Lorsque l’on parle d’efficacité, on se réfère à un corpus de preuves, ou données probantes. On ne peut pas déclarer telle ou telle méthode efficace, ou pas, simplement parce qu’elle sied à nos idées éducatives, ou parce qu’elle a fonctionné sur quelques élèves. Pour être reconnue efficace, une méthode pédagogique doit avoir fait l’objet d’études approfondies, montrant qu’elle porte des fruits sur l’ensemble des élèves et qu’elle ne contrarie pas les principes de l’approche cognitive. Mais chez nous, en France, le courant constructiviste refuse l’idée même des données probantes en éducation. Quand bien même des études faisant consensus montrent par exemple que les pratiques fortement guidées portent plus de fruits que les pratiques faiblement guidées, elles sont royalement ignorées. [1]
 
En conséquence, la formation initiale se contente de transmettre un dogme que les futurs enseignants doivent prendre pour argent comptant. Aucune formation aux données probantes ni aux autres méthodes n’est donnée. Et c’est ainsi que l’on trouve dans les classes, des professionnels débutants, commettant les pires erreurs pédagogiques qui conduisent non seulement à des résultats catastrophiques au niveau des acquis, mais en plus, à des classes aux comportements difficiles. Les conseillers pédagogiques dans les circonscriptions portent aussi une lourde part de responsabilité. Quand des enseignants, affolés de constater que la mise en application de ce qu’on leur a enseigné ne fonctionne pas, ils appellent le conseiller pédagogique. Celui-ci va les orienter vers encore plus de constructivisme, ce qui bien entendu, sur le terrain va aggraver les choses et mettre les enseignants dans une situation de profond désarroi. Cette façon de fonctionner existe depuis très longtemps et même les ministres[2] qui ont eu à cœur de changer les choses se sont heurtés à des difficultés.

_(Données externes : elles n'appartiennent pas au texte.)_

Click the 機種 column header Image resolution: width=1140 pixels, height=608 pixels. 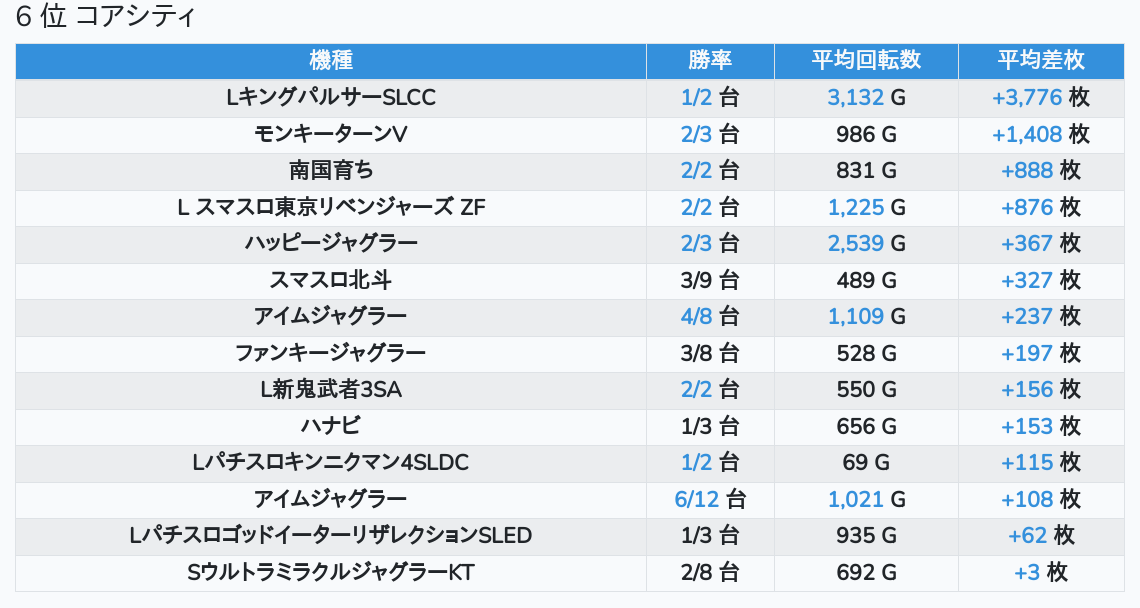[x=331, y=61]
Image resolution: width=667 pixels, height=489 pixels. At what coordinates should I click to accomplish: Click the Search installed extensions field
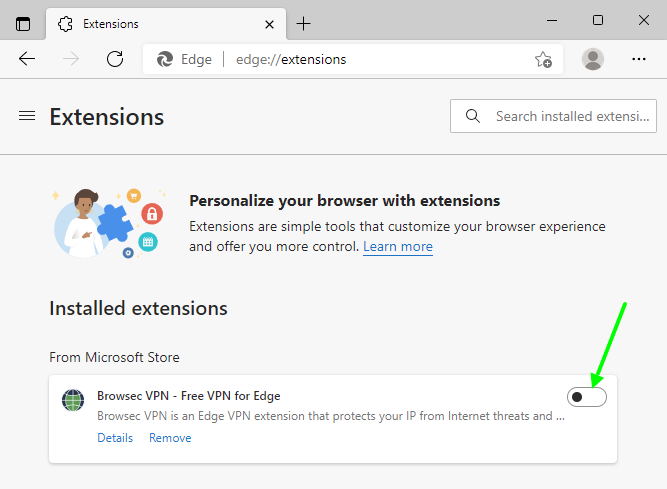coord(570,116)
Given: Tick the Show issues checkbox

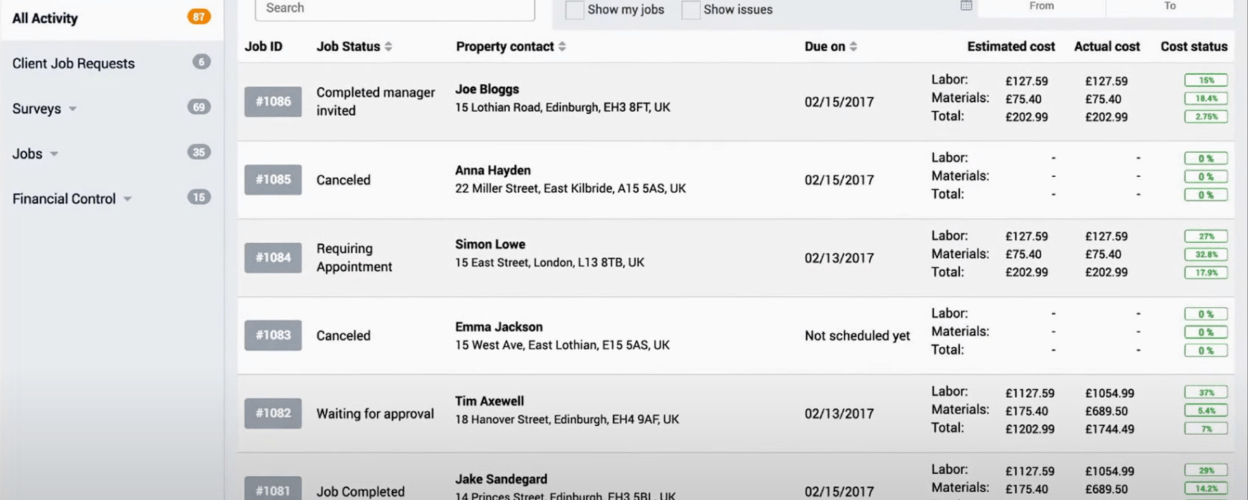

Il y a une lourde contradiction dans ce système : on impose aux enseignants des méthodes inefficaces tout en leur assurant qu’ils jouissent de liberté pédagogique. Officiellement, un enseignant peut donc choisir sa méthode ; mais dans les faits, si celle-ci ne convient pas à son inspecteur de circonscription, il devra posséder une solide argumentation pour se justifier. Au passage, quelqu’un qui utilise une méthode inefficace, lui, n’aura pas à se justifier sur son utilisation. Certes, quand on utilise une méthode reconnue comme efficace, l’argumentaire n’est pas très difficile. Le plus dur est d’avoir la force de caractère de s’opposer à sa hiérarchie ; cela peut parfois ressembler à la lutte du pot de terre contre le pot de fer.  Seuls les enseignants aguerris et expérimentés s’y risquent.

Et pourtant, on aurait fort à gagner à redonner à la liberté pédagogique tout son sens. Une définition simple : je peux utiliser la méthode de mon choix, dans la mesure où elle a été reconnue comme efficace pour tel ou tel aspect de mon enseignement. Ainsi l’enseignant serait un véritable professionnel, capable d’opérer un choix éclairé. Mais il faudrait qu’il soit formé aux méthodes et aux études les ayant testées. Et que la formation continue tienne tous les enseignants en activité informés des nouvelles conclusions de la recherche, qui avance tous les jours. 









[2] Je pense à Xavier Darcos dont les programmes de 2008 apportaient un souffle d’air et recommandaient des pratiques efficaces comme l’Enseignement Explicite. Pour des raisons politiques il n’a pas pu aller au terme de son ministère.